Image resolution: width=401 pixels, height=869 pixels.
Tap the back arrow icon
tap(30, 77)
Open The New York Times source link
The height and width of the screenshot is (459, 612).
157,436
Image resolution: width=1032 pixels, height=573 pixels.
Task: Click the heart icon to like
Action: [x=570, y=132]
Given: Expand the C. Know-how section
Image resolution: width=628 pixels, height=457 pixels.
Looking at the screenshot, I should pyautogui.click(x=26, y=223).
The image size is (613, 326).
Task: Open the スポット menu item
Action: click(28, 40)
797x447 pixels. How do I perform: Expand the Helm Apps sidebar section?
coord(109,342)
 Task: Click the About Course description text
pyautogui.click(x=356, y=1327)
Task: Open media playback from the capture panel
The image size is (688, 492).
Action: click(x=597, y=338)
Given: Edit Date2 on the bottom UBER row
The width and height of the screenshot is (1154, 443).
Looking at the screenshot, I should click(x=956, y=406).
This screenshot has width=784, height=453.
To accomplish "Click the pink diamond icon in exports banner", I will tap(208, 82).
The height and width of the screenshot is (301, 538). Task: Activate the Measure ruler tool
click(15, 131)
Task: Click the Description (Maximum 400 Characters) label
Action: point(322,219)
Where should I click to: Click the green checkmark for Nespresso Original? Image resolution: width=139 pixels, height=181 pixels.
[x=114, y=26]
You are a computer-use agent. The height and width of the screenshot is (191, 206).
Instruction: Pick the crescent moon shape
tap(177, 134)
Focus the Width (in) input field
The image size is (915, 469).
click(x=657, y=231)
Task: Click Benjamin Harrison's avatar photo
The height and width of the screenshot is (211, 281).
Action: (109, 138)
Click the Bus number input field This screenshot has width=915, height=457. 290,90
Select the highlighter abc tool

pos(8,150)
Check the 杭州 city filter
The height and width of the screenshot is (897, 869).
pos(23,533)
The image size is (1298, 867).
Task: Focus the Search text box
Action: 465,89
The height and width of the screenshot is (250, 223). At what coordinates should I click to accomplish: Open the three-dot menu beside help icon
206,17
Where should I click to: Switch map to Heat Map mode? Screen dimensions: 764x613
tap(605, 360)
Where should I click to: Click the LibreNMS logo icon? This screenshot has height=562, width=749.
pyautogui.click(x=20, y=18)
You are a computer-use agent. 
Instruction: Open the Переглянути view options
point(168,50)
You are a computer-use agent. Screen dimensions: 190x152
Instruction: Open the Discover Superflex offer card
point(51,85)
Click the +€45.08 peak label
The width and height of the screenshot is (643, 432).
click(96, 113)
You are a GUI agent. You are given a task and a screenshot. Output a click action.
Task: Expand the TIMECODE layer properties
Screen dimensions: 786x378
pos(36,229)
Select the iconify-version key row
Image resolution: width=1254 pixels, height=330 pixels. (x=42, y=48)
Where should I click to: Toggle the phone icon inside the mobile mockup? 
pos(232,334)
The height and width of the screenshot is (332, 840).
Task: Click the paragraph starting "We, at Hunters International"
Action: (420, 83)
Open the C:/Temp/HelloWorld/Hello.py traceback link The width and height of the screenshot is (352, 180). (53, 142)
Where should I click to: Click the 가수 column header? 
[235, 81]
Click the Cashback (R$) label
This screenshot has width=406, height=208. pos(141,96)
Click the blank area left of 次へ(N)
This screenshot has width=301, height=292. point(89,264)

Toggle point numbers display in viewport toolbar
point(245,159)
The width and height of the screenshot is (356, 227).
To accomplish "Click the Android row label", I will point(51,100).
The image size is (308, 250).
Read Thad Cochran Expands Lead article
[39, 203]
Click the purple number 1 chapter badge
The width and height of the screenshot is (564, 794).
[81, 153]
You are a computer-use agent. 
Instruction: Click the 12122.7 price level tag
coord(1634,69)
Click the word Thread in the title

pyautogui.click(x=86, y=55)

### PROBLEM TO SOLVE
Among the entries above, how many lines hold the string "will"? Give the number by itself.

### FINISHED EXERCISE
2